Sunday, 24 November 2013

Union Street SE1

When he was just 12 years old, Charles Dickens had to go to work in a blacking factory because his father had been imprisoned in the Marshalsea for debt. His route home from work took him over Blackfriars Bridge into Southwark "down that turning in the Blackfriars Road which has Rowland Hill’s chapel on one side, and the likeness of a golden dog licking a golden pot over a shop door on the other," as he wrote in his autobiography.
The original dog was made of pine with an iron pot. The shop was an ironmonger selling, among other things, kitchen items such as pots, pans and everything needed to build a fire, including cast iron firebacks and the wrought iron supports for the logs, known as fire dogs.
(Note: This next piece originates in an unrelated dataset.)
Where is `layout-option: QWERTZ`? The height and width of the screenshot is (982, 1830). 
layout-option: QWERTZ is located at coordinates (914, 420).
So the sign is a bit of a rebus or architectural pun.
The ironmongers also used the design on its range of 'coal plates', the circular cast iron covers for the chutes that punctuated all Victorian pavements, allowing the coal men to pour their loads directly into coal cellars in front of every house.
Dickens made the sign famous, so when the shop was demolished in 1932 it was taken to the Cuming Museum. To celebrate his bicentenary in 2013, a replica carved in elm by Mike Painter was erected on the original site. Trendily, the sign has its own Twitter feed.

2 comments:

Capability Bowes said...

Now, that is obviously the TfL building in the background. So where in Union Street do I look for the doggy?

Chris Partridge said...

It's the other side of the road, on the corner with Blackfriars Road.